What is the number of machines required to cache?


Design Cache Q: What is the number of machines required to cache?


Assuming a machine of 200GB RAM then it would be around 350 machines


Do know that this is the absolute minimum. Its possible we might need more machines because the QPS per machine is higher than we want it to be.

Can someone explain the above statement. Based on the example discussed, how is the QPS per machine is higher than we want it to be.


How’s the QPS fitting into the last calculation? I don’t understand the relation between the QPS and the amount of RAM. We’re setting off estimating the QPS and end up with a minimum number of machines … something is missing from that


how we calculate the number of machines ?
could anyone help me in this?
I have no idea about this.


Here we are assuming that one machine can handle only 1M QPS. And also we are assuming that there are at most 10M QPS. If that increases, despite having enough machines to store the cache (30TB), we will need
even more machines , just to handle the QPS.
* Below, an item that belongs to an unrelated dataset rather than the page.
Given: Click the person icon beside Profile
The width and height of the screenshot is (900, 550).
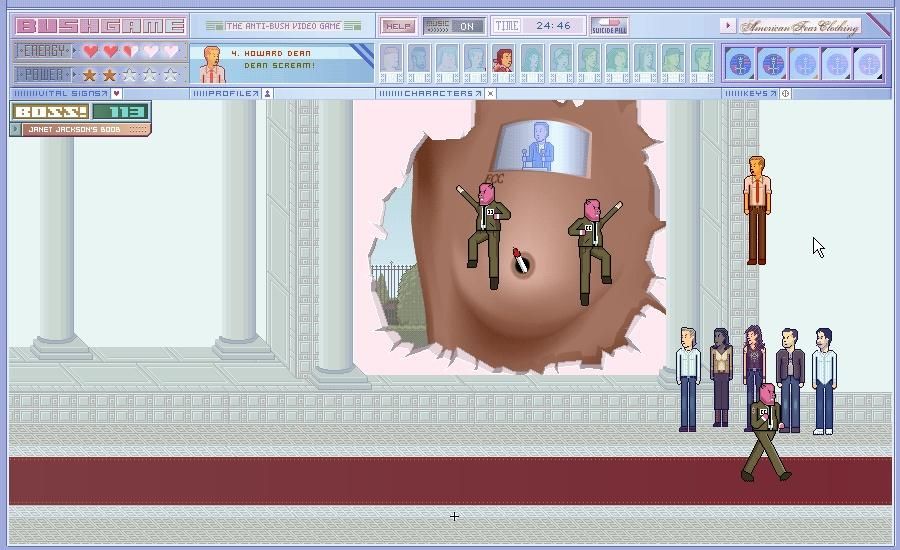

Not clear: We calculated that for 30 TB @ 72GB per machine RAM, we need 420 machines. We know that each machine can handle 1M queries, so 420 machines can handle 420 M QPS. This is way above the requirement of 10M QPS. How is this number minimum? I think its way beyond what we want.
QPS has no connection to the number of machines. We need 420 machines for the Cache storage of 30 TB. Not for the QPS.
Have I misunderstood something?


I think it’s about being careful and aware of details:

  • How well can we distribute the load and size equally? What if our hottest key is requested 3M QPS? Even though 30TB is the total data, we may need to store multiple copies of hot data and load balance on that. How much more space will be needed?
  • If cache misses are horrid, it may make sense to keep a part of data on multiple machines, avoid a miss on node failure. What part of data, how large is it, how many copies? How to find the data when multiple, possibly failed, nodes may have it? Probably request to all nodes, wait for only the first answer. This is how tail latencies get reduced too - may be very important to do that too - don’t know until asked.
  • What does 30TB total data really mean? Are the needs geographically distributed? If so, maybe you only need to store the data needed by currently active users. Say, your app has a peak active daily time at 70% users. If they only need 30*70%=20TB of cache, you’re suddenly saving your company a lot of money just by realizing this.
  • Systems change. Even though at our current estimates QPS seems well satisfied, we should know to intended future of the product. If we could use the cache system in places where QPS is a bottleneck, the design must at least note the possibility.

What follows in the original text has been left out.